Java Reference
In-Depth Information
Many people, from the everyman to the super famous, use Twitter. Reports have it as the third
biggest social networking site as of this writing. Some people (presidents, celebrities, and so on) have
hundreds of thousands of followers, and at least one has in excess of a million followers. As you can
imagine, the difficulties and logistics of managing a graph as complex and sprawling as the one Twitter
manages can be frustrating and has been the source of many well publicized outages.
Twitter furnishes a REST API through which users can interact with the system. The API lets one do
anything she might do from the web site: follow users, stop following users, update status, and so on.

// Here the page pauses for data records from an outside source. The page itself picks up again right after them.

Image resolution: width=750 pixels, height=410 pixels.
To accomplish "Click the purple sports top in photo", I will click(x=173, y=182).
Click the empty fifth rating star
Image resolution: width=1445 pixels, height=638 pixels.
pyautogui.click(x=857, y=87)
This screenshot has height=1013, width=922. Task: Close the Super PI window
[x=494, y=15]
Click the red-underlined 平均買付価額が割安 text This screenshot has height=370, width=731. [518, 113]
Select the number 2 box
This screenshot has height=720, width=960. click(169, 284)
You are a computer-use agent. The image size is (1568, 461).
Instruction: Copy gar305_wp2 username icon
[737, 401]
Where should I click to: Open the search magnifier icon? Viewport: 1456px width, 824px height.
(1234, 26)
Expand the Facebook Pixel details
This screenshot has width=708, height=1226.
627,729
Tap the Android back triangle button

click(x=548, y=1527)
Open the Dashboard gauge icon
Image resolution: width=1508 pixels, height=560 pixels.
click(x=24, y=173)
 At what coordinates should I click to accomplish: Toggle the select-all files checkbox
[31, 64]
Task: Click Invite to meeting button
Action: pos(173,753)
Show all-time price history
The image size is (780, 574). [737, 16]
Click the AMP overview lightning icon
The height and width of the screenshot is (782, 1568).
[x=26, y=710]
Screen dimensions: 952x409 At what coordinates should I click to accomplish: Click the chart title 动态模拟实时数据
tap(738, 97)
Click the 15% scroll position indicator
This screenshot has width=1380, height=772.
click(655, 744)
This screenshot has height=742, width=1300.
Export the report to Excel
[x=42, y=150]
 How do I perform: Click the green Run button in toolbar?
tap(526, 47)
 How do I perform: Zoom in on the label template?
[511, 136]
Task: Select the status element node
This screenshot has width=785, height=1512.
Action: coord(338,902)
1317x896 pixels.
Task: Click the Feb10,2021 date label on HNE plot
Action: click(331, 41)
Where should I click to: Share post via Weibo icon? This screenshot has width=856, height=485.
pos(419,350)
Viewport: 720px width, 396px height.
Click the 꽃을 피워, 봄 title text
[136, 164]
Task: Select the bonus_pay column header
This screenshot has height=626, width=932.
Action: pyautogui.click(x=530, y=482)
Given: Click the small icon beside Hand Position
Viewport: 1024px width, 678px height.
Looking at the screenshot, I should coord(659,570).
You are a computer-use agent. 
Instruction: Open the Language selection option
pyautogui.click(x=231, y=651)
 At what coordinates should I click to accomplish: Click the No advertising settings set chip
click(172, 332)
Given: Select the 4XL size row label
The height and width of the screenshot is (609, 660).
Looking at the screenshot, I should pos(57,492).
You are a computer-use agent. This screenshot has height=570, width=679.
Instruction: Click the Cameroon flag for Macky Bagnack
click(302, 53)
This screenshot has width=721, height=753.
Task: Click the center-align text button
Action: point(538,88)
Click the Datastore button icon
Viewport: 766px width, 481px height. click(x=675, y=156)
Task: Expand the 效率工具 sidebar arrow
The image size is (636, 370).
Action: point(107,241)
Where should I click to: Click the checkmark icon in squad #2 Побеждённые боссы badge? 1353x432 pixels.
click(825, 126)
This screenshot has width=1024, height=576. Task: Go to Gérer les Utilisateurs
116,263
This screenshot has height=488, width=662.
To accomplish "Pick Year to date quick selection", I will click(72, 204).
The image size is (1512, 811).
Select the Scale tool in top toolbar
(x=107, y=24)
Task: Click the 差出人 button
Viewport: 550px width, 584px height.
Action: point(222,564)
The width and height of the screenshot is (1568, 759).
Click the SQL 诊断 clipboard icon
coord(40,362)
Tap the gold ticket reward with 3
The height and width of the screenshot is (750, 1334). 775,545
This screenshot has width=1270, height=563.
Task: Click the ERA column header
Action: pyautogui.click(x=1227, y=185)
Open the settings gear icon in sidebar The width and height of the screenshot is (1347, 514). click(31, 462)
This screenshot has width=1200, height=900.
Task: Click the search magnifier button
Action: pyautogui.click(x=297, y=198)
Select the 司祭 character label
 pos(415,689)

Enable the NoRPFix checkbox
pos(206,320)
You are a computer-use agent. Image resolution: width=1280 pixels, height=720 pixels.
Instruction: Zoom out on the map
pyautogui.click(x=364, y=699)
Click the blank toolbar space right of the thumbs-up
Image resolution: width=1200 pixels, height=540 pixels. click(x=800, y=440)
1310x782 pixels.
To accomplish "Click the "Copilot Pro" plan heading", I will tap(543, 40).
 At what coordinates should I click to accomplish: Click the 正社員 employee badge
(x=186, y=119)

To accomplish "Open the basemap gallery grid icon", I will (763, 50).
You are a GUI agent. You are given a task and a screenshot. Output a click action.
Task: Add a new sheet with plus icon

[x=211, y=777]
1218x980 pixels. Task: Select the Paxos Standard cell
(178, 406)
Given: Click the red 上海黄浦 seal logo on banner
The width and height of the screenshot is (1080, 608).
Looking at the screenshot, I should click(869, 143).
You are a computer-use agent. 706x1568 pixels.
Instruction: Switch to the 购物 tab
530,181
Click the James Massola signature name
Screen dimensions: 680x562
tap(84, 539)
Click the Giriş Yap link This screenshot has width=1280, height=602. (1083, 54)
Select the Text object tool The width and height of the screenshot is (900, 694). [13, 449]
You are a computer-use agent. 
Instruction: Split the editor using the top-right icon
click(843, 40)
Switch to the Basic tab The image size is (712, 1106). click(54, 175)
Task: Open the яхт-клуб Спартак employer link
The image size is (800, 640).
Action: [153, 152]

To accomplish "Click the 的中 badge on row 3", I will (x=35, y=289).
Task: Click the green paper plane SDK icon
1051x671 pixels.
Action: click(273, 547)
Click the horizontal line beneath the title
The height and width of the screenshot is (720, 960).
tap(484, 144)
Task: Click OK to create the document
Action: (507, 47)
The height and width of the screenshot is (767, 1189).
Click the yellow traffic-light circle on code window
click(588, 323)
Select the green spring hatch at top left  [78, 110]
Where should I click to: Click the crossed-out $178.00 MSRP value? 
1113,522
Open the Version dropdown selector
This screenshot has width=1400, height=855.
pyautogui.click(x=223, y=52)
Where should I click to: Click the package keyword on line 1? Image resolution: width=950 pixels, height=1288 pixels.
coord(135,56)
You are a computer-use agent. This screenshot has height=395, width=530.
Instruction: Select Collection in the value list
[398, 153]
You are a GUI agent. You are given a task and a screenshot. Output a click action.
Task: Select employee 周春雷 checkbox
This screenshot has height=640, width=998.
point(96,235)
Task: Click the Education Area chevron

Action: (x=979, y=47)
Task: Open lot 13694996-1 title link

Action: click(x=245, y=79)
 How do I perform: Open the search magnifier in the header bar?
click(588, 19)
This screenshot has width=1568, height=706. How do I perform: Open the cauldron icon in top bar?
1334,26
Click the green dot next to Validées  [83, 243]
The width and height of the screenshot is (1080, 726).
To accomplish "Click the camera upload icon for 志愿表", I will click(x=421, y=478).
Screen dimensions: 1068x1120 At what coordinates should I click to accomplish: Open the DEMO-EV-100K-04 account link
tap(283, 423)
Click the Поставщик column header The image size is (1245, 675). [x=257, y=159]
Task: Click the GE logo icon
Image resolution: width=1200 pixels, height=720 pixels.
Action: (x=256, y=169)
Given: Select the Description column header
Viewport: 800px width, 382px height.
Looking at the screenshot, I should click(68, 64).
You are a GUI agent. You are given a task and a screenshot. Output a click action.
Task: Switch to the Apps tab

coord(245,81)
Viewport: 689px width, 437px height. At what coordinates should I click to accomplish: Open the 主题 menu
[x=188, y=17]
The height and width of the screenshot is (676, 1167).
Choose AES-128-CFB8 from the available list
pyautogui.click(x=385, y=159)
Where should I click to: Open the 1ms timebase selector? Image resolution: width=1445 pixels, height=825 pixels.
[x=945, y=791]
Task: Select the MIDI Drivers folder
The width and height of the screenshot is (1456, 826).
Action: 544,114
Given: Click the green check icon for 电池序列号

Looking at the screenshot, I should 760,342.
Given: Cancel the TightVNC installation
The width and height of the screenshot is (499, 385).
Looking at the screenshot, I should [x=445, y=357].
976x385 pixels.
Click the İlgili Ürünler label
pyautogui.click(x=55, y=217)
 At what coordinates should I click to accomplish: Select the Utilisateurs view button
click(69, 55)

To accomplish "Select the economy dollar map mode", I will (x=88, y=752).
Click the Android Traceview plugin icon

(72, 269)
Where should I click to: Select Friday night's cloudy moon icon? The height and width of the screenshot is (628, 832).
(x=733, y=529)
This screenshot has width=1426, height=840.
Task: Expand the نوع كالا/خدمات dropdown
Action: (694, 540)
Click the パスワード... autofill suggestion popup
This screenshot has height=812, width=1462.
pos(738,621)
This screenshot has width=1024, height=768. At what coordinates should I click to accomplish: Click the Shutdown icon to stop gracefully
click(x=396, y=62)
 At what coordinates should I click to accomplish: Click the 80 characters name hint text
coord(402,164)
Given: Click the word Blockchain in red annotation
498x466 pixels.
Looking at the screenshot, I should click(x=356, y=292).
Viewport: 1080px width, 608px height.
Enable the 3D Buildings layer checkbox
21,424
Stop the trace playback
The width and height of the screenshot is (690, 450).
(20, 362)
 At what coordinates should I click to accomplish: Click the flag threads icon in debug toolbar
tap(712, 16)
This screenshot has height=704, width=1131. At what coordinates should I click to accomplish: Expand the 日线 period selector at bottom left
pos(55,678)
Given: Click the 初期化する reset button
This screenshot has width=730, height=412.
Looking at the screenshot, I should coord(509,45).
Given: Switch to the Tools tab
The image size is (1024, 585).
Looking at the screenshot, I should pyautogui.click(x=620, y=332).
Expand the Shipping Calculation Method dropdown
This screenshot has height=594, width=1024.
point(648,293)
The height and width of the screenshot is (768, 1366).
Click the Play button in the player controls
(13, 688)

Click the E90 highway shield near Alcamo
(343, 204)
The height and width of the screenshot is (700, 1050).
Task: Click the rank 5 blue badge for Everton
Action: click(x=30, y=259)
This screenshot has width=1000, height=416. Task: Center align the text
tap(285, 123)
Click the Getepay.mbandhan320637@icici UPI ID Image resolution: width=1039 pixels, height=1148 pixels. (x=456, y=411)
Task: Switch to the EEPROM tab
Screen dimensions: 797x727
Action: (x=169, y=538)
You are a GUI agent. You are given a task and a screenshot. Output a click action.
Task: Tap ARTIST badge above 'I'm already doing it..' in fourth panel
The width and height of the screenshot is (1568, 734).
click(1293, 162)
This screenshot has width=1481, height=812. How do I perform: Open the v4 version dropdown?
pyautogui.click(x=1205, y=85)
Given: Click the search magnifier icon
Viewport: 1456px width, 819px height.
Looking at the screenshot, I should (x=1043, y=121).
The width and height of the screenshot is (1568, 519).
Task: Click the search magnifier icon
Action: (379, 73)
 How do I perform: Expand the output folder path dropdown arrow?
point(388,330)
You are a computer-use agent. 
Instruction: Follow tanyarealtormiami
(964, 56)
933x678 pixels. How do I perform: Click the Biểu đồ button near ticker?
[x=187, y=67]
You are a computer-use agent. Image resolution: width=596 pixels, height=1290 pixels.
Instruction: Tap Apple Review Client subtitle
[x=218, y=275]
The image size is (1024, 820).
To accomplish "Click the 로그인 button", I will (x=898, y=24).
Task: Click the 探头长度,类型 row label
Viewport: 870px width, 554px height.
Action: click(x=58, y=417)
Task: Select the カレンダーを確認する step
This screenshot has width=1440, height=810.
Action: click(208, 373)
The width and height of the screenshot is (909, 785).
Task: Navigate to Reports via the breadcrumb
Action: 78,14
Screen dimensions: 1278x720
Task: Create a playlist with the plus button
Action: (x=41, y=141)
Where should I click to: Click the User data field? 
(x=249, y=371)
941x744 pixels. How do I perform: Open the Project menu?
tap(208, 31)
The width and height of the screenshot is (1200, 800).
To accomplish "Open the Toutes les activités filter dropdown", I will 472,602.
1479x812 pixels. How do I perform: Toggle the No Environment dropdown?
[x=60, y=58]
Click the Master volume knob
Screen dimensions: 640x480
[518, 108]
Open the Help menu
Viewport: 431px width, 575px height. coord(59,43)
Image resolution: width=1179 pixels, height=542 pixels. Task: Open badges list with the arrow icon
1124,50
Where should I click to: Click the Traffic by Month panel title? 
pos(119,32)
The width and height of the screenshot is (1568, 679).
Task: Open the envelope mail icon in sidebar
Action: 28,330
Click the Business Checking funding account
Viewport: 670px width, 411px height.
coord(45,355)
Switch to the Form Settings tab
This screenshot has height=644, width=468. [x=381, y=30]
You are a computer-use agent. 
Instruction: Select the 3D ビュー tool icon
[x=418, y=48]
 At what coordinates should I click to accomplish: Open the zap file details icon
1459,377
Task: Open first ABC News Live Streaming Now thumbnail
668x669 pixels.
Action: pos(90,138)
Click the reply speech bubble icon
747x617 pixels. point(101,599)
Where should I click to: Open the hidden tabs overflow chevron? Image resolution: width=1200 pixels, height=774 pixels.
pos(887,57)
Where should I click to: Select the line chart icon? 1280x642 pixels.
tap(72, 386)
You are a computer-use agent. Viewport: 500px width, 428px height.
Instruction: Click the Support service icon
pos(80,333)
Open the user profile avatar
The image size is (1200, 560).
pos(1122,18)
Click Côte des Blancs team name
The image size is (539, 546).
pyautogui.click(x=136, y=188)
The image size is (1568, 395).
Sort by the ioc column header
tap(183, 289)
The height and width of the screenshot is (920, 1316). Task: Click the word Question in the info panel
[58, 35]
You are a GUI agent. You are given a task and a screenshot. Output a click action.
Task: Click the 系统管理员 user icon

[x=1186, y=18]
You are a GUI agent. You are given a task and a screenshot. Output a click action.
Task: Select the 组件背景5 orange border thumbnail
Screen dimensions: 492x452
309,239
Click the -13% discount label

The API is concise and has many language bindings already available. In the example, you'll use one
project's API, called Twitter4J, which nicely wraps the API in simple approachable API calls.
Twitter4J was created by Yusuke Yamamoto and is available under the BSD license. It's available in
the Maven repositories, and it has a fairly active support mailing list. If you want to find more about
Twitter4J, visit http://yusuke.homeip.net .
Twitter Messages
In the first example, you'll build support for receiving messages, not for sending them. The second
example will feature support for outbound messages. In particular, you'll build support for receiving the
status updates of the people to which a particular account is subscribed, or following .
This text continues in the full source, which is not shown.